What are all of the environmental impacts of the cannabis industry in Humboldt County, and what are the best ways to minimize those impacts from an enforcement and planning perspective?
Virginia Bass: Quite frankly I think we really don’t really know ALL of the environmental impacts of the cannabis industry…over time more will be discovered. We need to work closely with DFW to closely monitor the applications that come in and be sure that they are accurate as to on the ground operations and focus enforcement on those who have not yet tried to come into the system. We should continue to forbid grows in TPZ areas and encourage growers to move out of the hills and take advantage of the RRR program which is meant to help minimize impacts.
Dani Burkhart: Illegal water diversions, sediment discharge from poorly maintained and improperly developed infrastructure, runoff from pesticide and herbicide, light pollution are some of the impacts of irresponsible cannabis cultivation within the County. Implementation of a properly regulated industry that can be taxed to generate the revenue for enforcement throughout the County is critical to protecting our wildlife and watersheds. Regulated farms must be inspected on a regular basis. The County should consider partnering with local community groups for farm inspections to maintain transparency and to utilize resources available due to limited county staffing compared to the size of the industry.
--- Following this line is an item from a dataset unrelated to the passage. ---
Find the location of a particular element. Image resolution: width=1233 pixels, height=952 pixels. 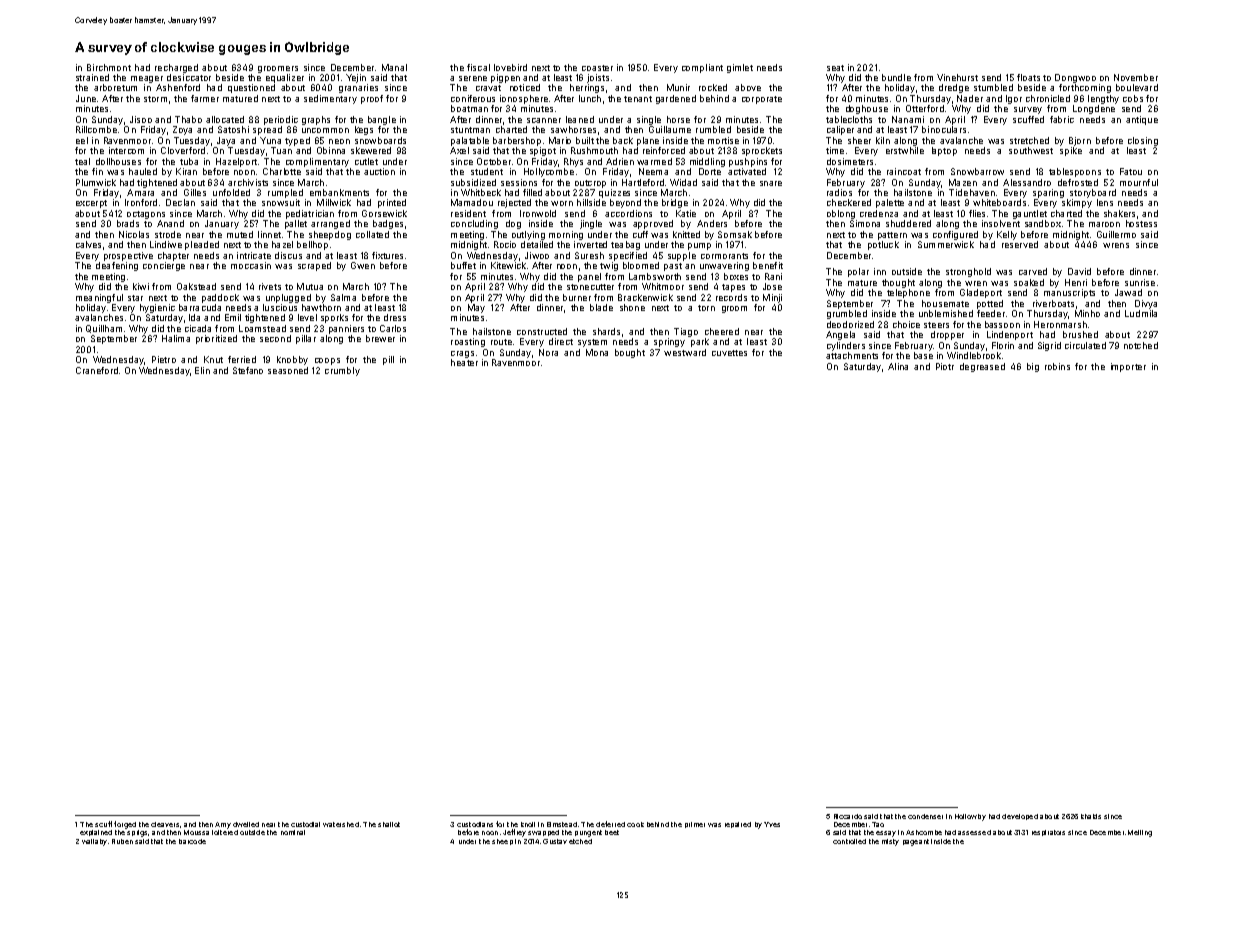

pageant is located at coordinates (916, 842).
Steve Madrone: There is dewatering of streams, soil disturbance and erosion and sedimentation of our streams and rivers, and pesticides, herbicides, fertilizers affecting water and wildlife. It is important to note that not all cannabis farms cause these problems. Many small farmers with organic grow it in the sun techniques have a very small to no impact on the land, water, or wildlife. What is important is how we grow. You can learn more about my ideas to incentivize good land stewardship and sustainable agriculture on my web site www.votemadrone.com. The news article is titled It’s How You Grow Not What You Grow.
What do you think of locating/zoning cannabis extraction, manufacturing facilities and other industrial activities near critical public drinking water sources and important fish and wildlife habitat?
Virginia Bass: It’s important to listen to the concerns of the community and weigh the evidence carefully. In the case of the operation that was planned to be located near the source of the water for the HBMWD, the concerns of the public and the district were clear. Their board was united on this issue and if you look at their board you see they are cut from very different political cloths... that tells me that this goes beyond political boundaries. However, for me to take that instance and overlay it over any other issue that could come forward would be presumptive.
Dani Burkhart: I oppose irresponsible development near critical drinking water sources. I have publically opposed the re-zone and subsequent cannabis extraction facility proposed by Mercer Fraser on the banks of the Mad River which is the drinking water source for 88,000 residents of our community. I support the Humboldt Bay Municipal Water District’s appeal of the rezoning and cannabis permit.
Steve Madrone: I oppose that type of planning and development. It is careless and not sustainable. The problem with this type of development was created by the weakened updated General Plan (GP). New GP designations encouraged these type of projects in the floodplain. When water districts and customers, and neighbors find out about the projects then there are protests and appeals. The county gets sued either way and we as taxpayers lose. I support and am experienced at sound land use planning and implementation. Developers and community win with sound land use planning because they avoid spending money on bad planning.